TASK GOAL: In the post about story ideas, retype the passage from "It's very doubtful" to "studios and networks." without changing a word.

SELECTED PASSAGE:
* * *

^The Shadows^

 Posted on 6/2/1996 by J. Michael Straczynski <71016.1644@compuserve.com> to CIS


Chris Shepard <102076.276@compuserve.com> asks:
> If I write a show that was truly my idea, how do you defend
> yourself from some crazed lunatic coming into court saying that I
> stole it from him/her? How can that person prove it was theirs to
> begin with? It's the same idea, but how could one sue the other
> for stealing it? What about space battles in general?
> Cloaked ships?
> The shadows cloak themselves, but how would the Trek guys sue JMS
> for stealing their idea about cloaking technology? Don't they have
> enough?

Chris, the only thing wrong with your message, and your
assumptions, is that they're wrong on just about every conceivable
level. Let me try to walk you through this to help you understand a
little better.

First off...a general observation. Story ideas are worthless.
It's very doubtful that you or anybody else has had an idea that nobody
in the history of mankind has ever had before. You can take a basic
idea and give it to 10 different writer and you'll get 10 TOTALLY
different stories. What matters is execution, how the idea is
rendered. An idea isn't a story, and what matters is *story*, a series
of consequences and reactions based on actions.

Most amateur writers don't know or understand that, and think
that their story idea is something saleable, something somebody wants
to buy, or something they need to jealously protect. There are even
people who will exploit that. There was a publication a few years ago
which would publish your story idea in a big book, on per page (which
you paid for, natch), and sent it to the major studios and networks.

Not one of them ever sold. None of them were worth buying.
None of them were really stories. And it was thrown into the trash of
every studio or network at which it arrived because of fear of lawsuit.

Now, to your points individually:

"For one, I would talk with the individual and arrange something
legal so that his story idea could be used and he/she would receive
full credit plus pay."

* * *

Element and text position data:
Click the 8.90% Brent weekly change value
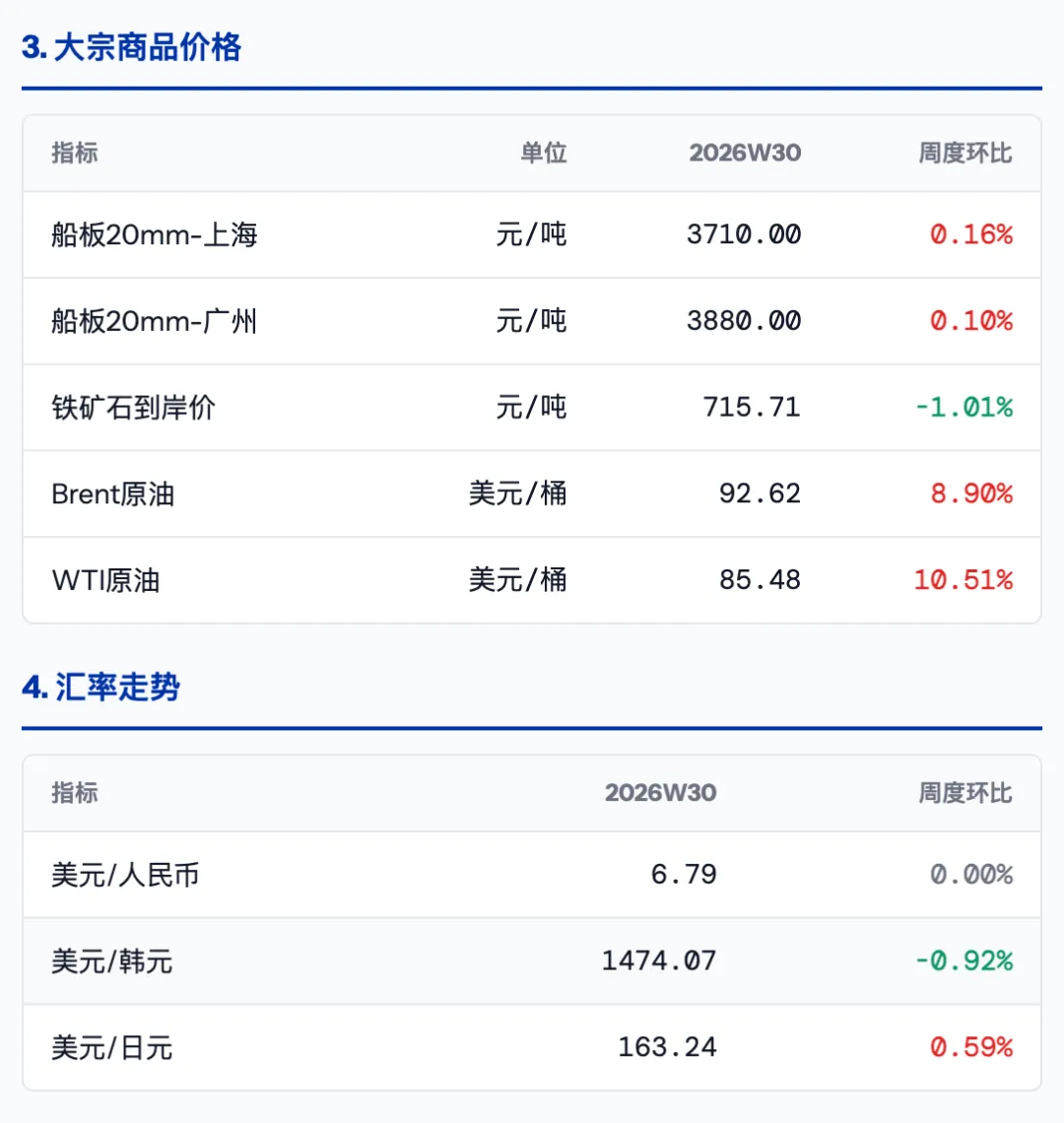This screenshot has height=1123, width=1064. coord(971,494)
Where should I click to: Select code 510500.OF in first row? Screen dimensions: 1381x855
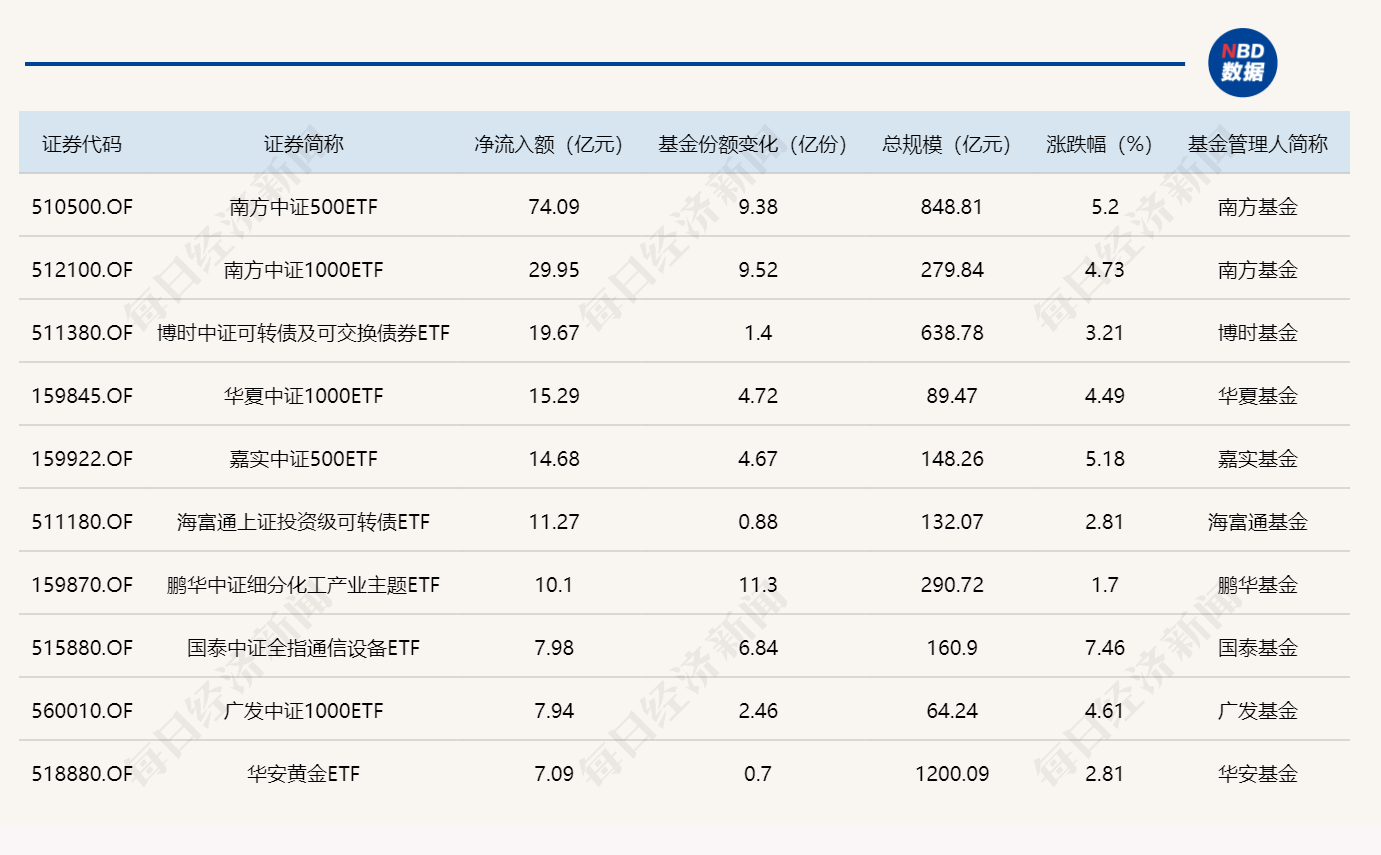[81, 206]
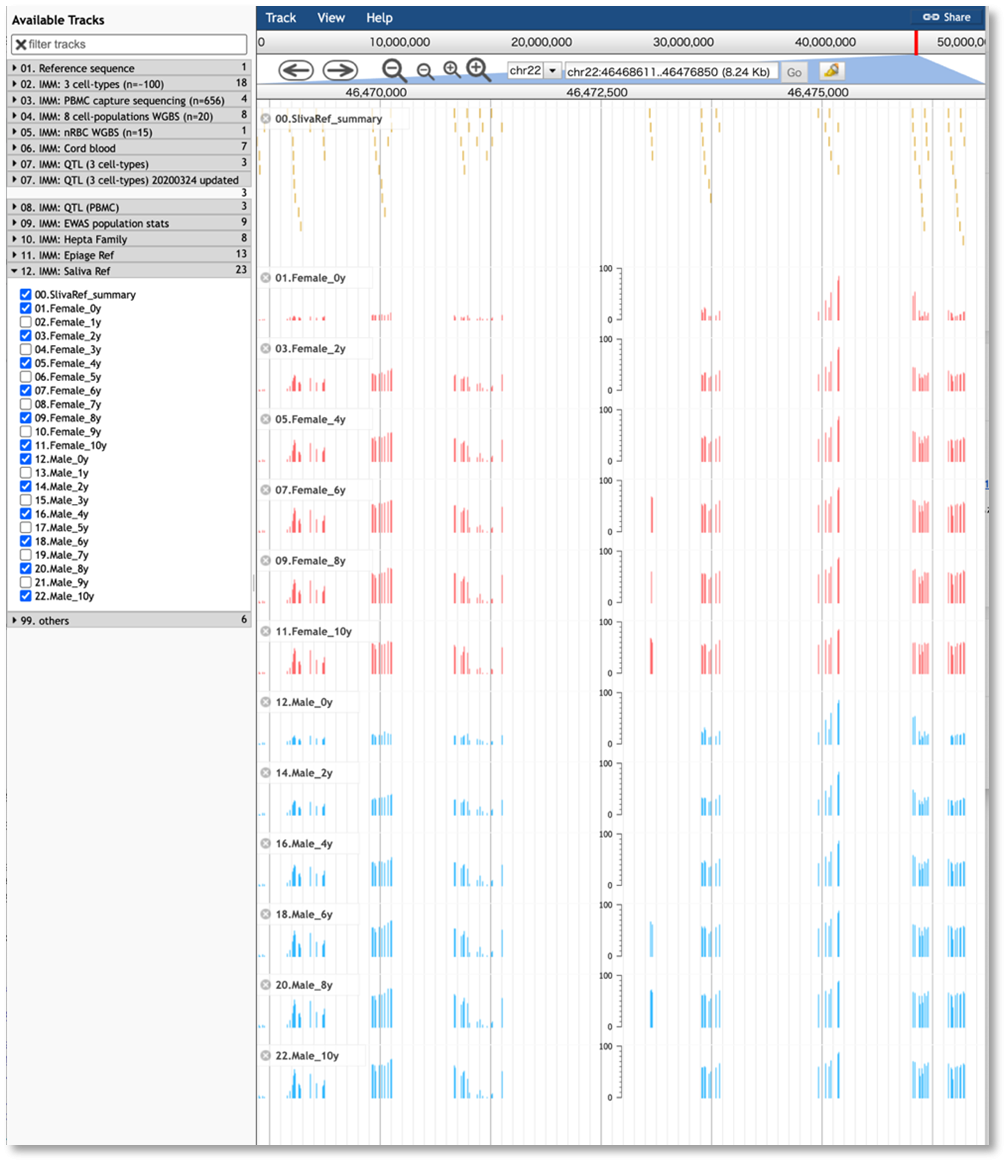Click the highlight marker icon beside Go
The height and width of the screenshot is (1164, 1008).
point(830,71)
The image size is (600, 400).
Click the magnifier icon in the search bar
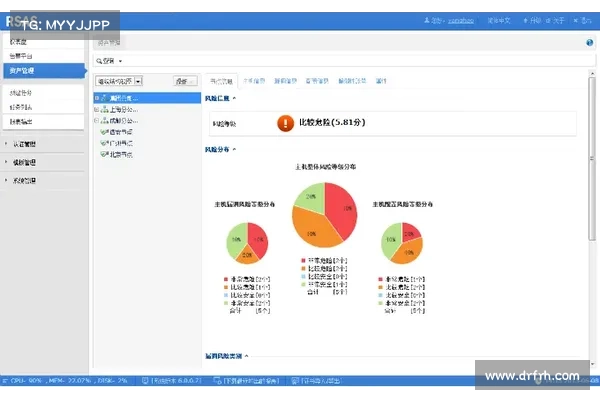point(101,61)
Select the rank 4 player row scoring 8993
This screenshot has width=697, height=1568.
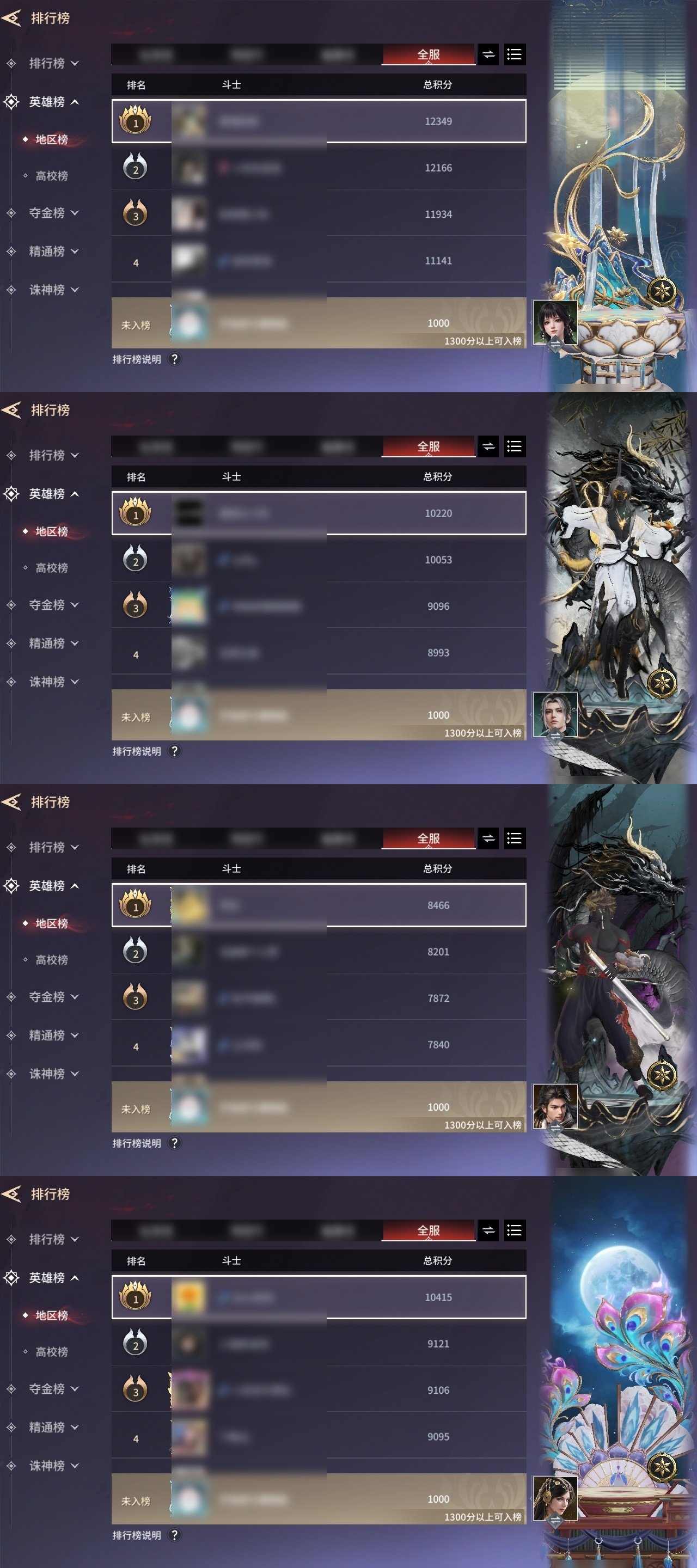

* * *

EXERCISE ANSWER:
It's very doubtful that you or anybody else has had an idea that nobody
in the history of mankind has ever had before. You can take a basic
idea and give it to 10 different writer and you'll get 10 TOTALLY
different stories. What matters is execution, how the idea is
rendered. An idea isn't a story, and what matters is *story*, a series
of consequences and reactions based on actions.

Most amateur writers don't know or understand that, and think
that their story idea is something saleable, something somebody wants
to buy, or something they need to jealously protect. There are even
people who will exploit that. There was a publication a few years ago
which would publish your story idea in a big book, on per page (which
you paid for, natch), and sent it to the major studios and networks.